→ **Work order**: Set each line of the records down again exactly, please.

(Saved data entries)
=== Section Start ===
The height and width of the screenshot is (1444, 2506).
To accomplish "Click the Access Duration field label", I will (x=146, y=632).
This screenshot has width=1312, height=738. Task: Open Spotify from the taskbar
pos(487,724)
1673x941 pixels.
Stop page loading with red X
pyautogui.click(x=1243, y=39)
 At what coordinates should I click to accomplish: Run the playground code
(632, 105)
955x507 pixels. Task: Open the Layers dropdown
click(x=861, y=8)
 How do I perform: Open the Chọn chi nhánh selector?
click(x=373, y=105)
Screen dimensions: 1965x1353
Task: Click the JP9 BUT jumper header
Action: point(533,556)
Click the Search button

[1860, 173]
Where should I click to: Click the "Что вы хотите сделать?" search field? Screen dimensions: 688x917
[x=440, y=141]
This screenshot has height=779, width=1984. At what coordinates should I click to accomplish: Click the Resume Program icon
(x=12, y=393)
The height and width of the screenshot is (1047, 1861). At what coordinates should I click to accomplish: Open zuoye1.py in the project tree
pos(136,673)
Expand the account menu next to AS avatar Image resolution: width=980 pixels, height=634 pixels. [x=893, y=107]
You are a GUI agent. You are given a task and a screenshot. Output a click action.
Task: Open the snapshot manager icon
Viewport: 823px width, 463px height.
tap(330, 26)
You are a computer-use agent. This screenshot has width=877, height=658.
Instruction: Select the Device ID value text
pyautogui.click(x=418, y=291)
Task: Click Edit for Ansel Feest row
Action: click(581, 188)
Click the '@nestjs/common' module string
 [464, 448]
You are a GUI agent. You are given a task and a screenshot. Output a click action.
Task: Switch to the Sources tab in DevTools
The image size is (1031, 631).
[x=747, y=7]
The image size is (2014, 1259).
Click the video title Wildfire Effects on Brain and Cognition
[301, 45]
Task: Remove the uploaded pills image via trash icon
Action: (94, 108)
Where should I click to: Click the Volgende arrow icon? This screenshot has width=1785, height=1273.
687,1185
=== Section End ===
→ **Task result**:
The height and width of the screenshot is (1444, 2506).
To accomplish "Click the Access Duration field label", I will (x=146, y=632).
This screenshot has width=1312, height=738. Task: Open Spotify from the taskbar
pos(487,724)
1673x941 pixels.
Stop page loading with red X
pyautogui.click(x=1243, y=39)
 At what coordinates should I click to accomplish: Run the playground code
(632, 105)
955x507 pixels. Task: Open the Layers dropdown
click(x=861, y=8)
 How do I perform: Open the Chọn chi nhánh selector?
click(x=373, y=105)
Screen dimensions: 1965x1353
Task: Click the JP9 BUT jumper header
Action: point(533,556)
Click the Search button

[1860, 173]
Where should I click to: Click the "Что вы хотите сделать?" search field? Screen dimensions: 688x917
[x=440, y=141]
This screenshot has height=779, width=1984. At what coordinates should I click to accomplish: Click the Resume Program icon
(x=12, y=393)
The height and width of the screenshot is (1047, 1861). At what coordinates should I click to accomplish: Open zuoye1.py in the project tree
pos(136,673)
Expand the account menu next to AS avatar Image resolution: width=980 pixels, height=634 pixels. [x=893, y=107]
You are a GUI agent. You are given a task and a screenshot. Output a click action.
Task: Open the snapshot manager icon
Viewport: 823px width, 463px height.
tap(330, 26)
You are a computer-use agent. This screenshot has width=877, height=658.
Instruction: Select the Device ID value text
pyautogui.click(x=418, y=291)
Task: Click Edit for Ansel Feest row
Action: click(581, 188)
Click the '@nestjs/common' module string
 [464, 448]
You are a GUI agent. You are given a task and a screenshot. Output a click action.
Task: Switch to the Sources tab in DevTools
The image size is (1031, 631).
[x=747, y=7]
The image size is (2014, 1259).
Click the video title Wildfire Effects on Brain and Cognition
[301, 45]
Task: Remove the uploaded pills image via trash icon
Action: (94, 108)
Where should I click to: Click the Volgende arrow icon? This screenshot has width=1785, height=1273.
687,1185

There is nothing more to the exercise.